--- Provided records Enclosed Below ---

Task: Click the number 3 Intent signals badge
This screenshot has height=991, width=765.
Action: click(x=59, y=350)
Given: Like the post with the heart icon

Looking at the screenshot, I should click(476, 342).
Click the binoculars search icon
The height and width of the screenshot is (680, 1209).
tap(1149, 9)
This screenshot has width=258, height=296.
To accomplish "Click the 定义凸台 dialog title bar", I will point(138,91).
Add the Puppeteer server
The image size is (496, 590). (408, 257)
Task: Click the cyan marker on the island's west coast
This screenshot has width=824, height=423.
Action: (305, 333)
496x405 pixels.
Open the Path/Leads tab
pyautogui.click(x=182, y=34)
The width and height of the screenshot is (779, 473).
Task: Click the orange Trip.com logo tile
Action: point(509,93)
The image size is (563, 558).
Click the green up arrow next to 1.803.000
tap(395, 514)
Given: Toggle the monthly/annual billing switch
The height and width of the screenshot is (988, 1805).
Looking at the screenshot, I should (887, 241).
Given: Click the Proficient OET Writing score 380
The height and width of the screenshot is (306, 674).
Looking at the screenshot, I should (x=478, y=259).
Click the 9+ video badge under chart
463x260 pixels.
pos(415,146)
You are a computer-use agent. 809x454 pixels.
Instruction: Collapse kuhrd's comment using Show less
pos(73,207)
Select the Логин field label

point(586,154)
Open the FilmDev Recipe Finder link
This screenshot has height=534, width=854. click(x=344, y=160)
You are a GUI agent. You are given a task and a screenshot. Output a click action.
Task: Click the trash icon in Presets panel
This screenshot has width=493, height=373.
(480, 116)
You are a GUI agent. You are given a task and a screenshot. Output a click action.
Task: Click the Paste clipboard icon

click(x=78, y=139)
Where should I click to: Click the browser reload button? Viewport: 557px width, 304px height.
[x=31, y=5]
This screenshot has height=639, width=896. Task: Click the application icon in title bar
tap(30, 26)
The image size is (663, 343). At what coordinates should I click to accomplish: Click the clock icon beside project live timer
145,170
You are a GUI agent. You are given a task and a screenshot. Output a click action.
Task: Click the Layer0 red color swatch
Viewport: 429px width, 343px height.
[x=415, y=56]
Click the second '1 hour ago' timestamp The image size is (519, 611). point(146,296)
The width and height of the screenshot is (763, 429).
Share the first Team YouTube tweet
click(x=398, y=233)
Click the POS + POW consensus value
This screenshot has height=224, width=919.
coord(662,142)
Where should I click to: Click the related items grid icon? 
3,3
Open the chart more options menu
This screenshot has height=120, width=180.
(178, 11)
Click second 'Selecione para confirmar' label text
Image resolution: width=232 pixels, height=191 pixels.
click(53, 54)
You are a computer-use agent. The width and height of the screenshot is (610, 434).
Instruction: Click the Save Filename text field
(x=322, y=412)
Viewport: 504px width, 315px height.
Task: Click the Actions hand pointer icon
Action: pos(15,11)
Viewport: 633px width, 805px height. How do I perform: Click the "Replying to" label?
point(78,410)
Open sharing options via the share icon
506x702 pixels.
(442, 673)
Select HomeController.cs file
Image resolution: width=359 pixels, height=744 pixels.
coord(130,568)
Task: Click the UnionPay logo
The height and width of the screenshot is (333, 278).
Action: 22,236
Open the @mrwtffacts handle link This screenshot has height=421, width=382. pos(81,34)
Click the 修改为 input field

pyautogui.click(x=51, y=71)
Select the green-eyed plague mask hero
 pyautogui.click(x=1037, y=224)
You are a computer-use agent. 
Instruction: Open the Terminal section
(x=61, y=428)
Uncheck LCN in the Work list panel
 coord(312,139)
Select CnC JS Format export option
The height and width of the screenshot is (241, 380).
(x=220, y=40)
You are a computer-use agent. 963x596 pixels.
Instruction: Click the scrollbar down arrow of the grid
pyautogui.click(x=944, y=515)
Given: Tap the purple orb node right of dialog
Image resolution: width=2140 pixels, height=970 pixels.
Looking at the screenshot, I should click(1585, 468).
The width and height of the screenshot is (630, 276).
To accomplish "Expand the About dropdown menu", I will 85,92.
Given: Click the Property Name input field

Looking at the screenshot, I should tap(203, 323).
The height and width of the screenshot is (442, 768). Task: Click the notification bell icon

--- End of Enclosed Provided records ---

● Task description: Copy the records above, keeping each line identical.

● Problem solution:
Task: Click the number 3 Intent signals badge
This screenshot has height=991, width=765.
Action: click(x=59, y=350)
Given: Like the post with the heart icon

Looking at the screenshot, I should click(476, 342).
Click the binoculars search icon
The height and width of the screenshot is (680, 1209).
tap(1149, 9)
This screenshot has width=258, height=296.
To accomplish "Click the 定义凸台 dialog title bar", I will point(138,91).
Add the Puppeteer server
The image size is (496, 590). (408, 257)
Task: Click the cyan marker on the island's west coast
This screenshot has width=824, height=423.
Action: (305, 333)
496x405 pixels.
Open the Path/Leads tab
pyautogui.click(x=182, y=34)
The width and height of the screenshot is (779, 473).
Task: Click the orange Trip.com logo tile
Action: point(509,93)
The image size is (563, 558).
Click the green up arrow next to 1.803.000
tap(395, 514)
Given: Toggle the monthly/annual billing switch
The height and width of the screenshot is (988, 1805).
Looking at the screenshot, I should (887, 241).
Given: Click the Proficient OET Writing score 380
The height and width of the screenshot is (306, 674).
Looking at the screenshot, I should (x=478, y=259).
Click the 9+ video badge under chart
463x260 pixels.
pos(415,146)
You are a computer-use agent. 809x454 pixels.
Instruction: Collapse kuhrd's comment using Show less
pos(73,207)
Select the Логин field label

point(586,154)
Open the FilmDev Recipe Finder link
This screenshot has height=534, width=854. click(x=344, y=160)
You are a GUI agent. You are given a task and a screenshot. Output a click action.
Task: Click the trash icon in Presets panel
This screenshot has width=493, height=373.
(480, 116)
You are a GUI agent. You are given a task and a screenshot. Output a click action.
Task: Click the Paste clipboard icon

click(x=78, y=139)
Where should I click to: Click the browser reload button? Viewport: 557px width, 304px height.
[x=31, y=5]
This screenshot has height=639, width=896. Task: Click the application icon in title bar
tap(30, 26)
The image size is (663, 343). At what coordinates should I click to accomplish: Click the clock icon beside project live timer
145,170
You are a GUI agent. You are given a task and a screenshot. Output a click action.
Task: Click the Layer0 red color swatch
Viewport: 429px width, 343px height.
[x=415, y=56]
Click the second '1 hour ago' timestamp The image size is (519, 611). point(146,296)
The width and height of the screenshot is (763, 429).
Share the first Team YouTube tweet
click(x=398, y=233)
Click the POS + POW consensus value
This screenshot has height=224, width=919.
coord(662,142)
Where should I click to: Click the related items grid icon? 
3,3
Open the chart more options menu
This screenshot has height=120, width=180.
(178, 11)
Click second 'Selecione para confirmar' label text
Image resolution: width=232 pixels, height=191 pixels.
click(53, 54)
You are a computer-use agent. The width and height of the screenshot is (610, 434).
Instruction: Click the Save Filename text field
(x=322, y=412)
Viewport: 504px width, 315px height.
Task: Click the Actions hand pointer icon
Action: pos(15,11)
Viewport: 633px width, 805px height. How do I perform: Click the "Replying to" label?
point(78,410)
Open sharing options via the share icon
506x702 pixels.
(442, 673)
Select HomeController.cs file
Image resolution: width=359 pixels, height=744 pixels.
coord(130,568)
Task: Click the UnionPay logo
The height and width of the screenshot is (333, 278).
Action: 22,236
Open the @mrwtffacts handle link This screenshot has height=421, width=382. pos(81,34)
Click the 修改为 input field

pyautogui.click(x=51, y=71)
Select the green-eyed plague mask hero
 pyautogui.click(x=1037, y=224)
You are a computer-use agent. 
Instruction: Open the Terminal section
(x=61, y=428)
Uncheck LCN in the Work list panel
 coord(312,139)
Select CnC JS Format export option
The height and width of the screenshot is (241, 380).
(x=220, y=40)
You are a computer-use agent. 963x596 pixels.
Instruction: Click the scrollbar down arrow of the grid
pyautogui.click(x=944, y=515)
Given: Tap the purple orb node right of dialog
Image resolution: width=2140 pixels, height=970 pixels.
Looking at the screenshot, I should click(1585, 468).
The width and height of the screenshot is (630, 276).
To accomplish "Expand the About dropdown menu", I will 85,92.
Given: Click the Property Name input field

Looking at the screenshot, I should tap(203, 323).
The height and width of the screenshot is (442, 768). Task: Click the notification bell icon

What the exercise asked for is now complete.